Another shortfall of previous studies was that they were influenced by looking for mutations expected in other types of B-cell lymphoma (BCL), but by taking this wider approach without bias, Niklas and his team were able to identify the expected mutational overlaps of PBL with other BCLs, but, in case of activating RAS mutations, also with multiple myeloma (MM), suggesting that the mutational landscape of PBL falls somewhere between these two entities. This hypothesis, previously supported by the morphological and immunohistochemical profile of PBL and its similarities with both MM and DLBCL, has already been applied to current treatment strategies for PBL, with the use of agents like Bortezimib and lenalidomide in the clinic and preliminary investigations of combined treatment approaches have yielded encouraging results. Bortezomib is a proteasome inhibitor while lenalidomide primarily works as a modulator of the immune system. Both agents have been approved for the treatment of MM, either in combination with each other and dexamethasone or combined with a chemotherapeutic backbone. Current approaches in PBL pair bortezomib and lenalidomide with a DLBCL-type chemotherapy (CHO(E)P) that has been used to treat aggressive lymphomas for over 40 years. DNA sequencing did, however, uncover an additional variety of druggable vulnerabilities in PBL, that may further complement the therapeutic landscape for this rare and aggressive disease in the future. PBL currently only has one HIV+ cell line for research purposes, however Niklas and his team are working with a HIV- patient to try and establish a HIV- cell line.

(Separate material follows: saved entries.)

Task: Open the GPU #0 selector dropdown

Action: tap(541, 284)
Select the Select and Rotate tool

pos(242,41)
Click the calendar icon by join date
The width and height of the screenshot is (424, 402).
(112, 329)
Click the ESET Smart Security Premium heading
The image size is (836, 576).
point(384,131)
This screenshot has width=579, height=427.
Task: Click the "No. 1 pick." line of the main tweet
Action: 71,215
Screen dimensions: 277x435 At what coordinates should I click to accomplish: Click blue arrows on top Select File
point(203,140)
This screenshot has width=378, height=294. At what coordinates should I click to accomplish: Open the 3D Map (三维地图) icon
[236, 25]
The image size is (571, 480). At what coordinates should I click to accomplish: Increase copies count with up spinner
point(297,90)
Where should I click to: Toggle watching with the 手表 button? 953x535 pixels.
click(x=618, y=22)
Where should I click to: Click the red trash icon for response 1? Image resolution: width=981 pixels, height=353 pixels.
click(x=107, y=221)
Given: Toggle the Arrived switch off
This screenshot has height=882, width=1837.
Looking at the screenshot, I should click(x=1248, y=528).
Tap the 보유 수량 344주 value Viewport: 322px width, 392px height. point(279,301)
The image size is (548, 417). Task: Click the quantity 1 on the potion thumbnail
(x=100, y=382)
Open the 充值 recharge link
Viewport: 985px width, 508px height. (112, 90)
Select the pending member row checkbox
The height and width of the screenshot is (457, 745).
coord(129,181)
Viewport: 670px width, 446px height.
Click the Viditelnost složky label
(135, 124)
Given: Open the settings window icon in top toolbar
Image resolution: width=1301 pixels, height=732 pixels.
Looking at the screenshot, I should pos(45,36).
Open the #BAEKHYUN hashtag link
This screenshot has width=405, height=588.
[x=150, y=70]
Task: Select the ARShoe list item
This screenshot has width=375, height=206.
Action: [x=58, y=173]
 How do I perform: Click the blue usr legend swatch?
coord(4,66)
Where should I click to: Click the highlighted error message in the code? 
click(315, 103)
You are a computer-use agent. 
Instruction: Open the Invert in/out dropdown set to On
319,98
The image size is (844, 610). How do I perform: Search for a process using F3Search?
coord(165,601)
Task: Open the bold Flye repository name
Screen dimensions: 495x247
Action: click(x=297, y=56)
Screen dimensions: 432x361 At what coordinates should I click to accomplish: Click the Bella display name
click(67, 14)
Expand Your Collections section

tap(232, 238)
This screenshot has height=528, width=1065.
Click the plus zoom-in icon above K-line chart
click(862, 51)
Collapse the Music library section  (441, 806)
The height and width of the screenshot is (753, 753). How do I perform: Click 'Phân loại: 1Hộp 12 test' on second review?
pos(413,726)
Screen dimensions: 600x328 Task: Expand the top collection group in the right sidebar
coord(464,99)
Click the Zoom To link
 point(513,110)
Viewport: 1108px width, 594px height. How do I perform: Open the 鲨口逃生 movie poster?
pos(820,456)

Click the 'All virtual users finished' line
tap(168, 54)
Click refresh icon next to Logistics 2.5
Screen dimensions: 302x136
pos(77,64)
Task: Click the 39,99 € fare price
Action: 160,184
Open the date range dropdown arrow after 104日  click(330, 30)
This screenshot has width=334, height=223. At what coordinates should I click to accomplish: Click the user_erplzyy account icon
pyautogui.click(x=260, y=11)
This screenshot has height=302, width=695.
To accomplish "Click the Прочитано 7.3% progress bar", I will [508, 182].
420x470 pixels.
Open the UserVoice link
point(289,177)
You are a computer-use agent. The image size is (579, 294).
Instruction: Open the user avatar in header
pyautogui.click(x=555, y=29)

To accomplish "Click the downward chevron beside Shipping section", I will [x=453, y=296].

Novogene were delighted to offer our services to this extremely worthwhile research. “The turnaround time was excellent, much faster than expected, and the data quality was really high, especially given the low quality of the extracted material you had to deal with” said Niklas when we interviewed him about this recent paper. The data produced was passed back to Lübeck to their bioinformatics pipeline designed by the Systems Biology Department.
This project was a really excellent example of industry-clinical collaboration and Niklas and his team were a pleasure to work with. Novogene would like to wish them the best of luck with all their future endeavours and hope to be involved in many more exciting projects to come!